EDITORIAL: Black history is American history

Maleigh Crespo, Op/Ed Editor

Bomb threats are haunting historically Black colleges and universities across the country. Books reflecting an ugly truth are being banned to make people comfortable. Critical race theory, the way we view people of color in a White-dominated society, is being removed from curricula. And at our university, Loyola’s African-American studies department is missing a permanent chair.

Black History Month recognizes and celebrates not only the contributions of Black people in society but also their history. A history that is consistently White washed. Black people built this country, and that fact is too often buried to reflect a more “patriotic” narrative, a White narrative.

People need to be educated about the true history of this country, yet school boards are banning books and changing curricula.

You can’t pick and choose history.
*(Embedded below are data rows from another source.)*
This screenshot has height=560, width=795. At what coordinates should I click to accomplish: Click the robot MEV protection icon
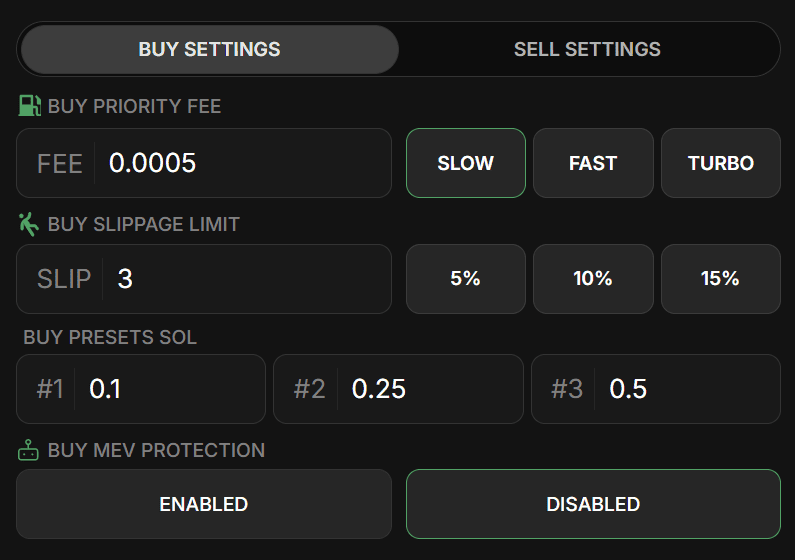click(x=28, y=450)
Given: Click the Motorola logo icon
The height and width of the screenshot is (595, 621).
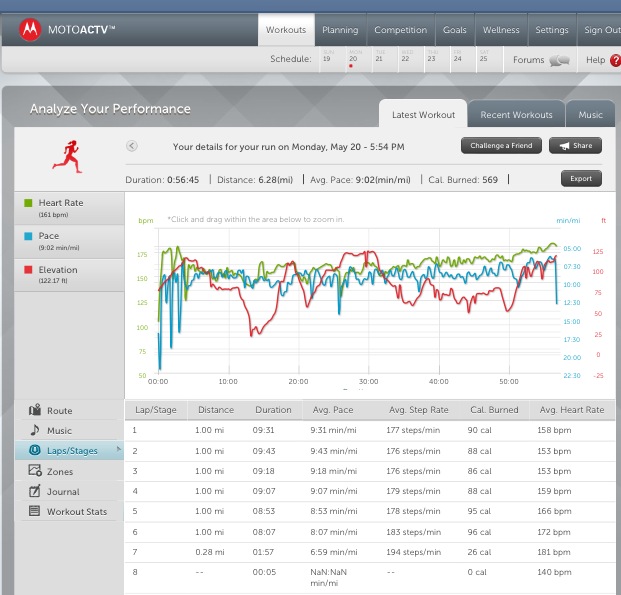Looking at the screenshot, I should click(x=30, y=31).
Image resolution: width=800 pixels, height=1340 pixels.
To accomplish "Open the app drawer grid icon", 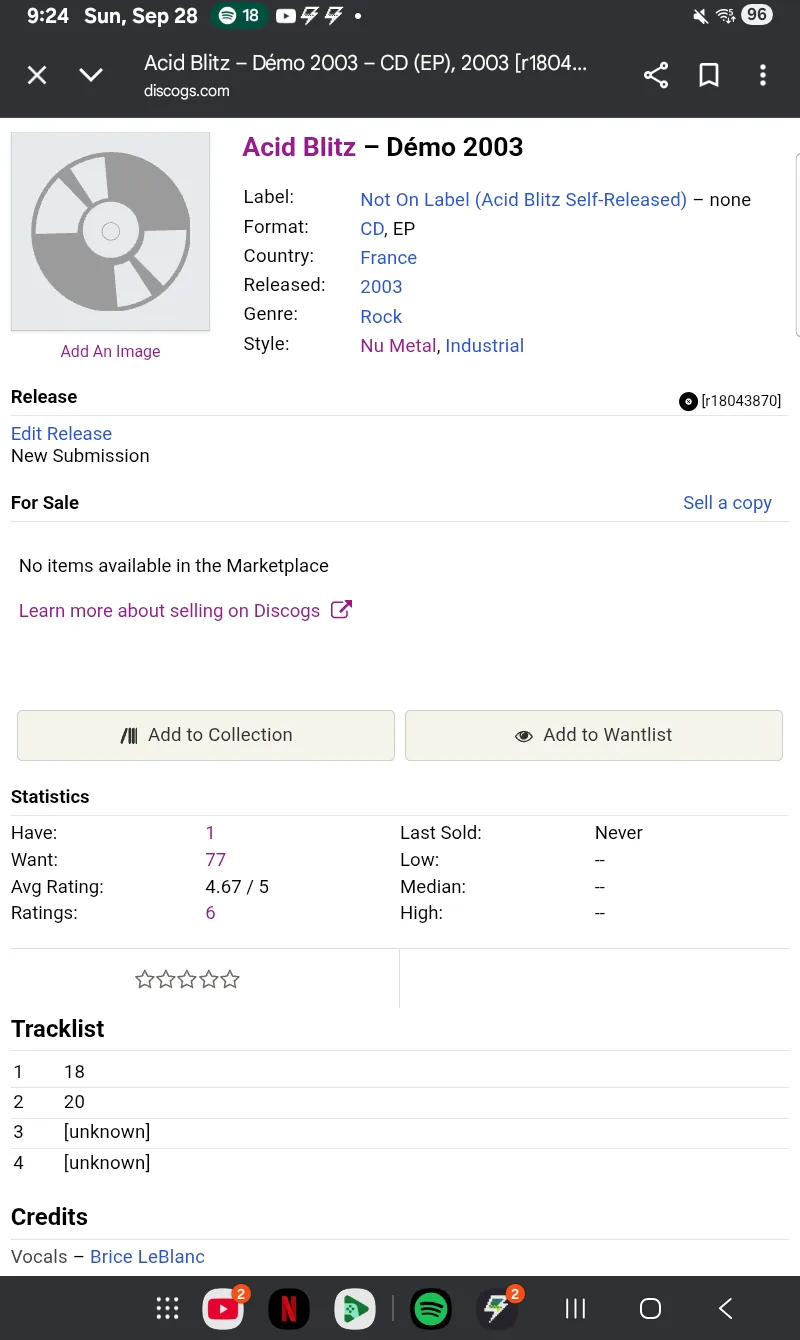I will pos(167,1308).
Ignorance is not bliss, and though history doesn’t repeat, it rhymes. If we neglect to learn from our mistakes, we’ll be doomed to subscribe to the same ideas that poisoned our past and continue to permeate our present — a never-ending cycle of racism. We need to talk about our past and present in order to change our future.

When Carter G. Woodson founded “Negro History Week” in 1926, which would later become the month-long event we celebrate today, his intentions were clear.

“It is not so much a Negro History Week as it is a History Week. We should emphasize not Negro History, but the Negro in History. What we need is not a history of selected races or nations, but the history of the world void of national bias, race, hatred, and religious prejudice,” he said.

He knew then what many fail to realize today. We are failing as a country, and as a community, to understand that Black history is American history.

The black and white photos in our history books continue to lie to us, claiming that history happened millions of years ago. In reality, however, we are living history today.

Our grandparents lived it, our parents remember it, yet we are still seeing it today. We have been complicit in not only the systematic mistreatment of Black Americans but also the building of the systems themselves.

Ruby Bridges, the first child to integrate to an all-White school in New Orleans during the 1960 desegregation, is 67 years old. Let that sink in. Most of our grandparents are older than her. Some may have even yelled at 6-year-old Bridges as she was escorted by U.S. Marshals into school that historical morning.

Our generation needs to be on the right side of history, and progress starts on the steps of Marquette.

If we want to see changes in the rest of the world, it’s time that we start looking inwards. Loyola needs to ensure it’s dedicating adequate resources towards the African American studies department. It’s unreasonable that Loyola, a university in a hub of Black culture, doesn’t dedicate more resources to honoring the community it exists within.

Everything we love about America is because of Black people. It’s time to celebrate that, not avoid it.